__Task__
Filter the records for lines holding the string "Apple".

__Listed records__
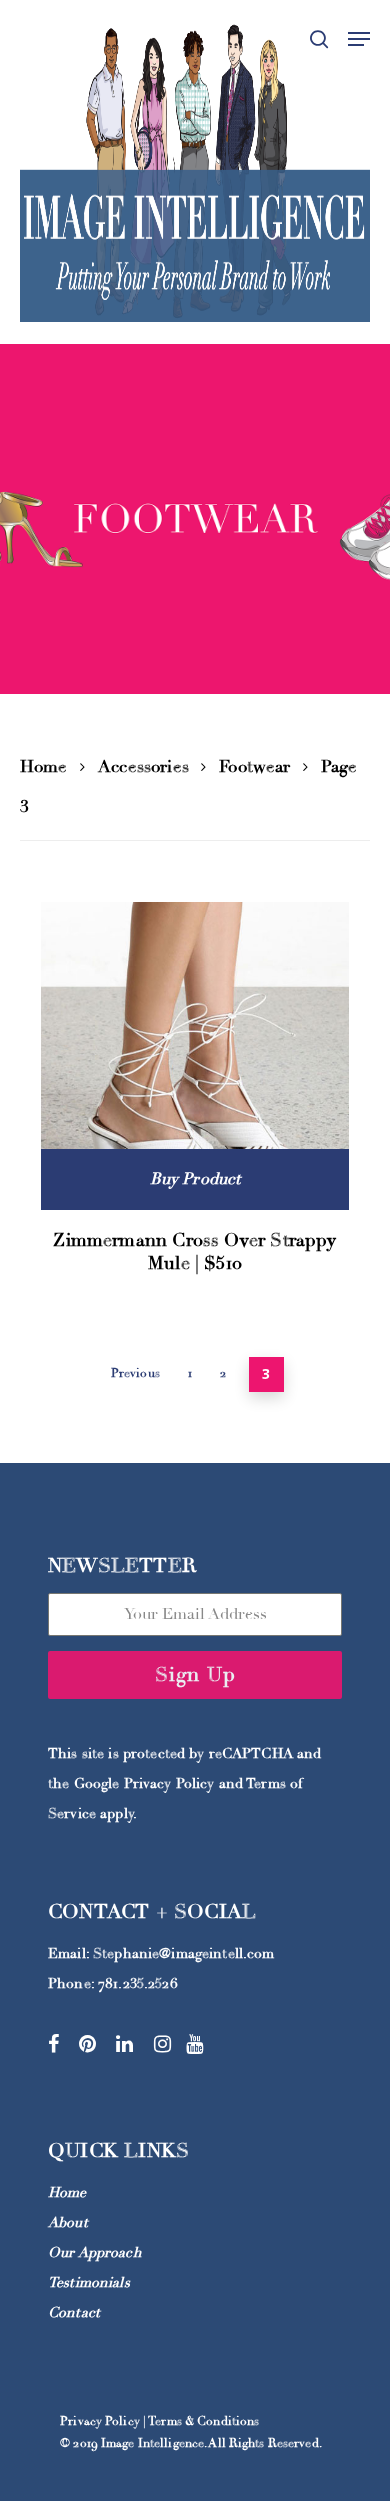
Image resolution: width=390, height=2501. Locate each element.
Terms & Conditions (203, 2421)
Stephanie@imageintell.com (184, 1953)
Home (44, 766)
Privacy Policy (169, 1783)
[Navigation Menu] (359, 39)
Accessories (143, 766)
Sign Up (195, 1674)
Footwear (254, 766)
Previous (135, 1373)
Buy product (195, 1179)
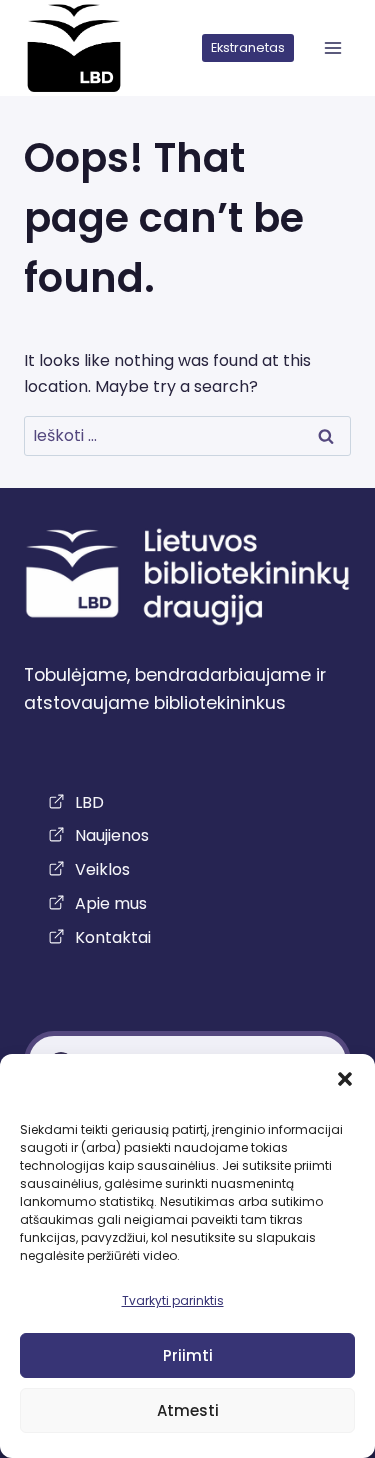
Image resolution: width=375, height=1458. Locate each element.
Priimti (188, 1355)
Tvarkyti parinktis (173, 1300)
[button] (345, 1079)
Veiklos (102, 869)
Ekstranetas (248, 47)
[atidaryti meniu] (332, 48)
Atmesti (188, 1410)
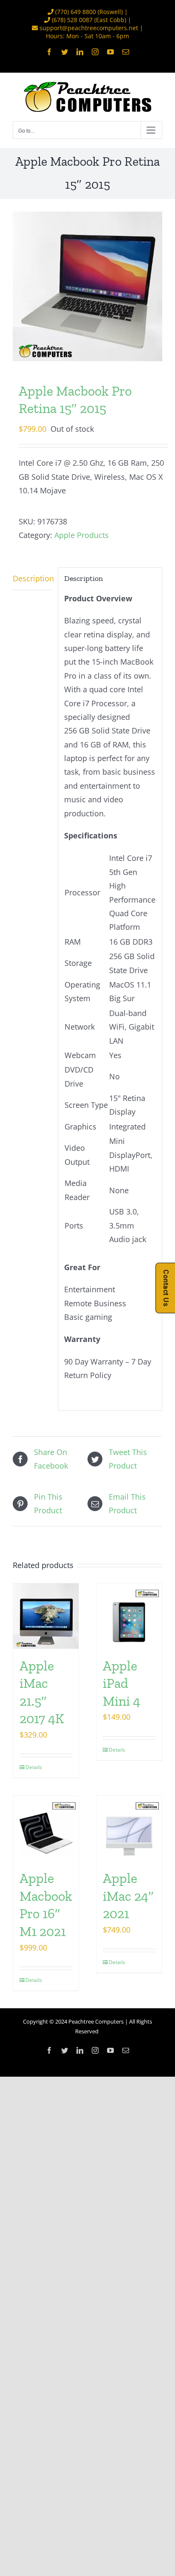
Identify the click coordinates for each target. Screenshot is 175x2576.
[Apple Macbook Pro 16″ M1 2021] (46, 1828)
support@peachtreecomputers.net (89, 28)
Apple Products (81, 535)
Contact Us (166, 1288)
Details (33, 1767)
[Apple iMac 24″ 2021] (129, 1828)
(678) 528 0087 (72, 20)
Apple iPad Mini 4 (121, 1683)
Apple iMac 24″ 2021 (128, 1896)
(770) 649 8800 (75, 12)
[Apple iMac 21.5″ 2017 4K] (46, 1616)
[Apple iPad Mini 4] (129, 1616)
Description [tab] (32, 578)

__Exercise answer__
[Apple Macbook Pro 16″ M1 2021] (46, 1828)
Apple Products (81, 535)
[Apple iMac 24″ 2021] (129, 1828)
Apple iPad Mini 4 (121, 1683)
Apple iMac 24″ 2021 (128, 1896)
[Apple iMac 21.5″ 2017 4K] (46, 1616)
[Apple iPad Mini 4] (129, 1616)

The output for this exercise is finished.